An emotional rollercoaster of a movie full of ethical dilemmas, Crash keeps you thoroughly engaged and constantly unbalanced as it follows a wide range of characters - black and white, Iranian and Korean, cops and criminals, rich and poor - through traumatic times. It starts with a carjacking, and writer-director Paul Haggis skilfully uses his characters to show how good people may do bad things and vice versa and how we all make assumptions based on appearance. While we routinely lambast Hollywood for its lack of ideas and brains, it would be churlish to complain that this has a few too many characters and dilemmas. It's nearly a terrific movie, let down a little by two whopping coincidences as pivotal characters meet up for a second time. This is particularly unlikely in LA, a big city where, as the film points out, everyone is kept apart from strangers because nobody walks.

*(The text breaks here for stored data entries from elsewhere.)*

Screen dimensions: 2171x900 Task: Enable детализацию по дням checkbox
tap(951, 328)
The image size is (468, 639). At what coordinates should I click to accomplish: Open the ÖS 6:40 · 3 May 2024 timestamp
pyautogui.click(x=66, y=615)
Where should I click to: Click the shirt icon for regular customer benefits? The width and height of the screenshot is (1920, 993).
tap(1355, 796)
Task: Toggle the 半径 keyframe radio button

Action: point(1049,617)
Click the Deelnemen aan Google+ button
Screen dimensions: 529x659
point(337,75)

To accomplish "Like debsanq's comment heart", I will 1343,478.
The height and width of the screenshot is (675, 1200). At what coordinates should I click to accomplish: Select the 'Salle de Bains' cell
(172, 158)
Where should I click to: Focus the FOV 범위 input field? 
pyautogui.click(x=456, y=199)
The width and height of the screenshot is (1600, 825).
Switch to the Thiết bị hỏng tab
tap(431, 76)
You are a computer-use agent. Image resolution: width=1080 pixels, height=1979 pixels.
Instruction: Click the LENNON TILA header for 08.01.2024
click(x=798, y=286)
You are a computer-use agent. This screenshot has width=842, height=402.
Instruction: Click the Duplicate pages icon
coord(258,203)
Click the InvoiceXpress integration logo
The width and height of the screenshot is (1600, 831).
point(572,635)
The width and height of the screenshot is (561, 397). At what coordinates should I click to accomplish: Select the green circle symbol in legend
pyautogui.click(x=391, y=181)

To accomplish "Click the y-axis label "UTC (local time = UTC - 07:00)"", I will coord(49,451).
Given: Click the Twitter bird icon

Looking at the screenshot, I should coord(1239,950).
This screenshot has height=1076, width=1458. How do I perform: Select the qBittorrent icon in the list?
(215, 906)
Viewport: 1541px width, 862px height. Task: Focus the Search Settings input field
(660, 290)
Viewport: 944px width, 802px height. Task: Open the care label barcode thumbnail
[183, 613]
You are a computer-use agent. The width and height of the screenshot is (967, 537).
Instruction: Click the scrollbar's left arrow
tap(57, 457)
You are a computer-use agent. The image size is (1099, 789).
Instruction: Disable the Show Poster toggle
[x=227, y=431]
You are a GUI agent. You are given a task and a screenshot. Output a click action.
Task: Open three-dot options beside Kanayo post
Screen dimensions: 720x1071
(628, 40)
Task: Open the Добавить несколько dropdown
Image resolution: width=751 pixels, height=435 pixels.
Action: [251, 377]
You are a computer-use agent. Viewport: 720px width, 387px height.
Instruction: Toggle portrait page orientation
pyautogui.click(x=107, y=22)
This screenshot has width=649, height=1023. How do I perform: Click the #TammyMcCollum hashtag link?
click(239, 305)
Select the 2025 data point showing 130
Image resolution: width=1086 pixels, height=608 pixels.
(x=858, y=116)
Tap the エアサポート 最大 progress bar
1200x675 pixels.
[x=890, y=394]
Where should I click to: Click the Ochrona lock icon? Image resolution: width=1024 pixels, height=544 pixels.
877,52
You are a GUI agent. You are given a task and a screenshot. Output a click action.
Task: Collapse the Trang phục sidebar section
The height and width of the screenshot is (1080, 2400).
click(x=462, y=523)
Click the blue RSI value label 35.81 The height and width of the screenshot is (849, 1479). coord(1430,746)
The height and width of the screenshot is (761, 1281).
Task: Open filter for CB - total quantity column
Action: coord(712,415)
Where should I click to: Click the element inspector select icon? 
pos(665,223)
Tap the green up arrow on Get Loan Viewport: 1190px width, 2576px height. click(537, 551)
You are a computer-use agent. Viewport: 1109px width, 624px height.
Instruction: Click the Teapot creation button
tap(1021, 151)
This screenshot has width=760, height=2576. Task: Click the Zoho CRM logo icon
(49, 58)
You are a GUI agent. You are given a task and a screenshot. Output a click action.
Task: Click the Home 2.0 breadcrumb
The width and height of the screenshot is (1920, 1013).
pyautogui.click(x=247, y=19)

Haggis, a TV regular who was Oscar-nominated for his Million Dollar Baby screenplay, explains on a commentary track shared with actor-producer Don Cheadle that the film sprang from his own carjacking in the 1990s. It's a far more atmospheric and unsettling take on a theme covered in Lawrence Kasdan's Grand Canyon, and includes a fine cast, many of them in unusually small roles. Ludacris, Cheadle, Thandie Newton and Matt Dillon acquit themselves particularly well, but the revelation here is Sandra Bullock, playing completely against type as a furious housewife and all-round Ms Uncongeniality with fierce conviction. It's a lightly flawed but mightily impressive directorial debut by the Canadian Haggis, maintaining that country's iconoclastic reputation.